Talimat mahkemesince 12/06/2017 tarihinde dinlenilen tanık … beyanında; “Ben davalı şirkette yaklaşık 5 yıl kadar çalıştım, 2 sene önce de şirketten ayrıldım, davalı şirkette şoför olarak çalışıyordum, davacı şirketle yapılan sözleşme gereğince kararlaştırılan ürünlerin teslimini şoför olarak ben yaptım, ürünlerin beğenilmemesi gibi bir durum söz konusu değildi, ben ürünleri davacı şirkete teslim ettiğimde kontrolünü orada yaptılar, herhangi bir sorun çıkmayınca da ürünleri teslim aldılar ben teslimden sonra bir gece orada kalıp daha sonra geri dönüyordum, teslim aldıkları gün montaja dahi başlıyorlardı, teslimatları ben her zaman zamanında yaptım, şirket bakımından kararlaştırılan zamandan sonra yapılması durumu olup olmadığını bilmiyorum, ancak ben teslim aldığım zaman İstanbul’ a 5-6 saatte teslim ediyordum, ürünlerin kötü olması ile ilgili tarafıma hiçbir söylemde bunulmadı, ürünleri teslim aldılar ve hatta aynı gün montaja dahi başladılar, karşı davacı şirketin davalı … inşaattan tahsil edemediği alacağı olup olmadığını bilmiyorum, benim bilgim bundan ibarettir” beyanında bulunmuş ve iş bu beyanını imzası ile tevsik etmiştir.
Mahkememizin —– tarihli celsesinde dosya bilirkişi heyetine tevdi edilmiş, bilirkişi heyeti tarafından sunulan ————havale tarihli rapor ile özetle; asıl dava bakımından, davacının davalından dava tarihi itibari ile ——- tutarında tazminat alacağına sahip olduğu, bu alacağın talebi gibi ———– tarihinden itibaren avans faizi ile tahsili gerektiği, karşı dava bakımından, davalının davacıdan karşı dava tarihi itibari ile ———— TL tutarında cari hesap alacağı olduğu, bu alacağa ihtarname tebliğ tarihinden 7 gün sonraki tarihten itibaren talebi gibi yasal faizi ile tahsili gerektiği kanaatine varıldığı bildirilmiştir.
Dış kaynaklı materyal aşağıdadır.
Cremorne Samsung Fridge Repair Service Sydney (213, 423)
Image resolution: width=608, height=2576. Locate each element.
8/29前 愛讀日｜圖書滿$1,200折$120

Mahkememizin ———– tarihli celsesinde davalı karşı davacı vekilinin itirazlarının değerlendirilmesi için dosya önceki bilirkişi heyetine tevdi edilmiş, bilirkişi heyeti tarafından sunulan—- tarihli rapor ile özetle; asıl dava bakımından, davacının davalıdan ———— TL tazminat alacağı bulunduğu, karşı dava bakımından, davalının davacıdan ————– TL cari hesap alacağının bulunduğu kanaatine varıldığı bildirilmiştir.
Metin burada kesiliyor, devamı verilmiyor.